Pertence ao Código Civil (DL n.º 47344/66, de 25 de Novembro)
Texto consolidado · última atualização a 11 de maio de 2026
Este artigo estabelece como se prova a maternidade em tribunal. Quando alguém quer estabelecer judicialmente que é filho de uma mulher, deve demonstrar que nasceu dela. A lei reconhece duas situações em que a maternidade se presume automaticamente, sem necessidade de prova completa: primeiro, quando a criança foi tratada e reconhecida como filha pela mulher e também pela comunidade; segundo, quando existe um documento escrito em que a mulher declara claramente ser a mãe. Contudo, estas presunções podem ser afastadas se existirem dúvidas genuínas sobre a maternidade. Este mecanismo protege tanto crianças que precisam de estabelecer a filiação como mulheres que reconhecem sua maternidade através de actos concretos ou documentos.
Uma rapariga é criada desde bebé por uma mulher, chamada de filha no seio familiar e na comunidade (escola, vizinhos, documentos escolares). Aos 20 anos, pretende estabelecer a maternidade judicialmente. A presunção legal funciona a seu favor, pois prova comportamento materno consolidado e reconhecimento público.

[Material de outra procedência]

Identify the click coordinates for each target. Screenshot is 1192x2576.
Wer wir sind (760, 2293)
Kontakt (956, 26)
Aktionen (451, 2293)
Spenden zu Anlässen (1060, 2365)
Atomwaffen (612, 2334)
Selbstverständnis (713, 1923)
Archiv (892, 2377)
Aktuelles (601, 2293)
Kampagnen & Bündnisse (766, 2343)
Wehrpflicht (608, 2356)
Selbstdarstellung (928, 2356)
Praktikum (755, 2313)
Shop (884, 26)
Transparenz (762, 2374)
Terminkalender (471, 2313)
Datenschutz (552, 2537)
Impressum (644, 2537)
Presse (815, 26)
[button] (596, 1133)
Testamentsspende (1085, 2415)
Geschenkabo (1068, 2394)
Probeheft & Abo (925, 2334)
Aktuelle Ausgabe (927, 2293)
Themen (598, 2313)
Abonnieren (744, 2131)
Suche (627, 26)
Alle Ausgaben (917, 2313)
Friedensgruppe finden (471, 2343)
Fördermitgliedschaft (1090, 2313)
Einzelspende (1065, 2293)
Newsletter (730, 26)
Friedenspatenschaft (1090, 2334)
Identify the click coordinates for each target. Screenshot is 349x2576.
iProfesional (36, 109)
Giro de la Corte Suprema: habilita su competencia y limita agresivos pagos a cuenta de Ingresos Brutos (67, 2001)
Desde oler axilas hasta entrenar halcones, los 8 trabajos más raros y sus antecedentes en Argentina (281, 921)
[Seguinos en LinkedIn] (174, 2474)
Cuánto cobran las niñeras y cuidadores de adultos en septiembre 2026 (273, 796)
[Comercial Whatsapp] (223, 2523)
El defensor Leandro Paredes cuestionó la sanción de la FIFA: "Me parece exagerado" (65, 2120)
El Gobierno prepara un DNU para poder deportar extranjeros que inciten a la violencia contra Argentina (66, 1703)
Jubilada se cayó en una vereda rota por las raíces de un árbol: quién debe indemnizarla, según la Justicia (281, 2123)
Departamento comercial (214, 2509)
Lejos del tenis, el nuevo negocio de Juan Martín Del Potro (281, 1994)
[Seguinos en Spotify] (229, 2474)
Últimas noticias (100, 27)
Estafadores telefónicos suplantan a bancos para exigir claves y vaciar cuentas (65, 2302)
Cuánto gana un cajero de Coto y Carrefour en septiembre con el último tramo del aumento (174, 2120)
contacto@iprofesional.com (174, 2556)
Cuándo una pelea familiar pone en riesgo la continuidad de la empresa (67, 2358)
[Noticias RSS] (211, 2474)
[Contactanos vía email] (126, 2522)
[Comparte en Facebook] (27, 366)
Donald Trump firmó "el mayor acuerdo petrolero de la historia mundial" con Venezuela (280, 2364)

Uma mulher deixa uma carta manuscrita a declarar que uma criança é sua filha. Décadas depois, esse escrito é apresentado em tribunal para estabelecer a filiação. A presunção legal aplica-se, pois existe documento inequívoco da declaração de maternidade.
Uma mulher e uma criança vivem juntas há anos, mas testes de ADN revelam não haver ligação biológica. Surgem dúvidas sérias sobre a maternidade real. A presunção inicial é ilidida e a ação de investigação pode ser contestada com base em prova científica.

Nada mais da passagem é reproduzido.